La nota trágica la ponen las huellas de incendios, generalmente focos pequeños y aislados entre sí, que salpican de manchas negras el panorama; más de uno en el lugar sostiene que ahora que está prohibido comprar y vender la madera quemada, los fuegos los provocan los mismos que se ocupan luego de apagarlos.

Arquitectura típica

Al paso por los pueblos, muchos de ellos mínimos, veo buenos ejemplos de la casa tradicional de piedra con escalera exterior que sube hasta la balconada de la primera planta: arriba la vivienda y abajo el establo.
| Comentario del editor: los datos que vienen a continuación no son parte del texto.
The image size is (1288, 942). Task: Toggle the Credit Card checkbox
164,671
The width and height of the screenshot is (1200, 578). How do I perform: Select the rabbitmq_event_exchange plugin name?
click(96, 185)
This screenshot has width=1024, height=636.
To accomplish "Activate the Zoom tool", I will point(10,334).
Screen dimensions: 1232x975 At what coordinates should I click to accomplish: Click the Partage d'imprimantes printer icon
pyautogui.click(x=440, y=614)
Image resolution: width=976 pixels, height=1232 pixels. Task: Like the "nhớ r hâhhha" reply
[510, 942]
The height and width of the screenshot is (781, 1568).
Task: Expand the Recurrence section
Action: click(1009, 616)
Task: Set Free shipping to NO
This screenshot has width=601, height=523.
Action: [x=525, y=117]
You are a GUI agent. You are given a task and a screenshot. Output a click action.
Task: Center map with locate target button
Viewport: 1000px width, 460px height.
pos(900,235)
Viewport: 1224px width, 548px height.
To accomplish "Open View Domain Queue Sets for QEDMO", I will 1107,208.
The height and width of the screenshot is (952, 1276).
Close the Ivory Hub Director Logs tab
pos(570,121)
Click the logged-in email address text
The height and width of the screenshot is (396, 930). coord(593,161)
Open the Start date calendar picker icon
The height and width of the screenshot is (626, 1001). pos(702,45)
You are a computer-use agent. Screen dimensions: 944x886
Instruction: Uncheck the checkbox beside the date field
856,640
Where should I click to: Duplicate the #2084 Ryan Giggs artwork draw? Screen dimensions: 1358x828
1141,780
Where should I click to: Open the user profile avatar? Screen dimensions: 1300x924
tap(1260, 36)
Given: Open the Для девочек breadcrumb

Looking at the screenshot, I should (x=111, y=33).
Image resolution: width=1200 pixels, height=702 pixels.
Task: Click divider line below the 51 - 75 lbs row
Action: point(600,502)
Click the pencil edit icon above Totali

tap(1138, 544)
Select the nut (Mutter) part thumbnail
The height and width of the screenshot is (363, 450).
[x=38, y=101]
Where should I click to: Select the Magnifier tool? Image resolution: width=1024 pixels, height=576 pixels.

En núcleos importantes como Cortegada, Arnoia, Castrelo do Miño o Ribadavia, la mayoría de las construcciones han perdido el aspecto campesino, pero balcones y galerías siguen siendo elementos clave de una arquitectura, de muros de granito y tejados de teja árabe.

La impronta de los indianos, regresados a principios o mediados de este siglo de Argentina o Venezuela, se aprecia en las casas con empaque y palmera, rodeadas de muros que encierran el jardín, emparrado y la huerta.

También son típicas las iglesias rodeadas de pequeños cementerios en los que no faltan las flores y los cuidados: San Salvador, en Arnoia, San Miguel, en Valongo, el Santuario do Cristal, en Vilanova dos Infantes o el de Santa Comba de Bande.

Entre bosques y viñedos

Ribadavia y Celanova son las dos poblaciones más importantes. La primera, capital del Ribeiro, tuvo una importante población judía y conserva su estructura de calles estrechas en el casco antiguo, buenas casas con miradores, varias iglesias románicas y los restos de un castillo del siglo XV con más aire de palacio que de fortaleza.

La historia de Celanova estuvo estrechamente vinculada al monasterio de San Salvador: sus abades eran los mayores propietarios de tierras de Galicia y, hasta la desamortización del siglo XIX, la principal autoridad en la población.

Pero Celanova es también la cuna de grandes escritores gallegos como Curro Enríquez, Méndez Ferrín y Celso Emilio Ferreiro, y en sus calles y plazas se nota la impronta de una cultura civil liberada de las servidumbres de antaño.

A muy poca distancia, hay lugares interesantes como Castromao, que conserva restos de habitáculos celtas y romanos o Vilanova dos Infantes, con su trazado medieval apiñado en torno a la torre del castillo.

La zona recorrida está tan próxima a Portugal que atravieso la frontera para acercarme a Melgaço en viernes, día de mercado. Después de echar un vistazo por sus puestos, paseo por el castillo, las calles y la iglesia de torre barroca, y termino haciendo, junto a un vaso de oporto, mi particular homenaje al país vecino.